### week 11

In [7]:
import numpy as np
import pandas as pd
import statsmodels.api as sm
from scipy.stats import t

question 1

In [8]:
num = 1000 
 
event_time = int(num / 2) 
 
R_market = np.random.normal(0, 1, num) + np.arange(num) / num 
 
R_target = 2 + R_market + np.random.normal(0, 1, num) + (np.arange(num) == int(num / 2) + 1) * 2 
 
results = sm.OLS(R_target[:event_time], sm.add_constant(R_market[:event_time])).fit() 
 
alpha, beta = results.params 
 
resid = R_target - results.predict(sm.add_constant(R_market)) 
 
print(resid[event_time + 1] / resid[:event_time].std(ddof = 2)) 

0.8884447879856584


In [10]:
# params

num_simulations = 10000  # repeat many times for stable probability estimate

# monte carlo simulations
detected = 0
for _ in range(num_simulations):
    R_market = np.random.normal(0, 1, num) + np.arange(num) / num
    R_target = 2 + R_market + np.random.normal(0, 1, num)
    # event effect (+2) at time event_time + 1
    R_target[event_time + 1] += 2
    
    # pre-event regression
    results = sm.OLS(R_target[:event_time], sm.add_constant(R_market[:event_time])).fit()
    
    # residuals
    resid = R_target - results.predict(sm.add_constant(R_market))
    
    # t statistic at event_time + 1
    t_stat = resid[event_time + 1] / resid[:event_time].std(ddof=2)
    
    # check if it would be significant at 5% two-sided level
    # (critical value for large sample ~ 1.96)
    if abs(t_stat) > 1.96:
        detected += 1

# probability
power = detected / num_simulations
print(f"probability of detecting event: {power:.3f}")

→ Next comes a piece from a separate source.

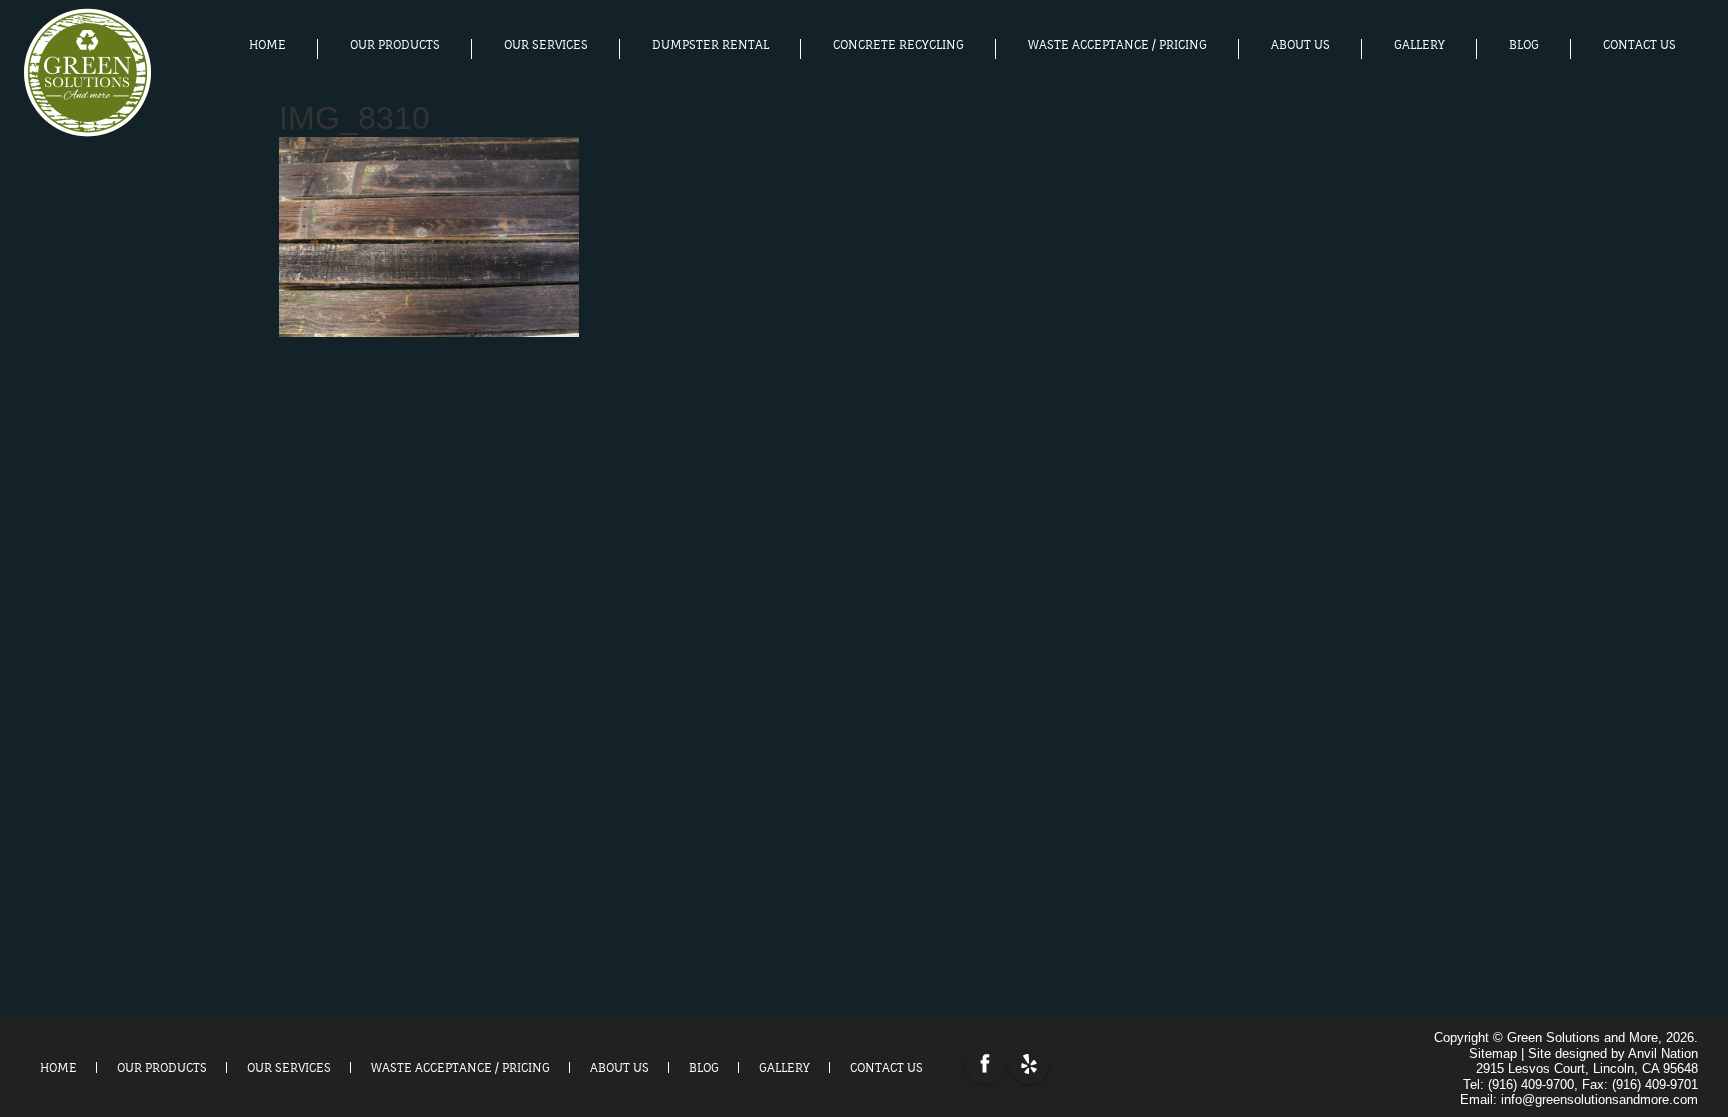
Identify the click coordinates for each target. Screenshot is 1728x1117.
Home (267, 45)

probability of detecting event: 0.507


question 2

In [11]:
num = 1000
event_time = int(num / 2)
num_simulations = 1  # only need one dataset since seed is fixed per loop

# fixed dataset with one true event
np.random.seed(0)
R_market = np.random.normal(0, 1, num) + np.arange(num) / num
R_target = 2 + R_market + np.random.normal(0, 1, num)
R_target[event_time + 1] += 2  # true event here

# placebo tests at all possible times
t_stats = []
for fake_event in range(10, num - 10):  # avoid edge cases with too little data
    np.random.seed(0)  # make sure same dataset is used for every test

    # fit using data up to the fake event
    results = sm.OLS(R_target[:fake_event], sm.add_constant(R_market[:fake_event])).fit()
    resid = R_target - results.predict(sm.add_constant(R_market))
    
    # t statistic at the fake event + 1
    t_stat = resid[fake_event + 1] / resid[:fake_event].std(ddof=2)
    t_stats.append(t_stat)

# compute fraction of placebo tests that would be significant
crit_val = 1.96
fraction_detected = np.mean(np.abs(t_stats) > crit_val)

print(f"fraction of placebo tests detecting a (false) event: {fraction_detected:.3f}")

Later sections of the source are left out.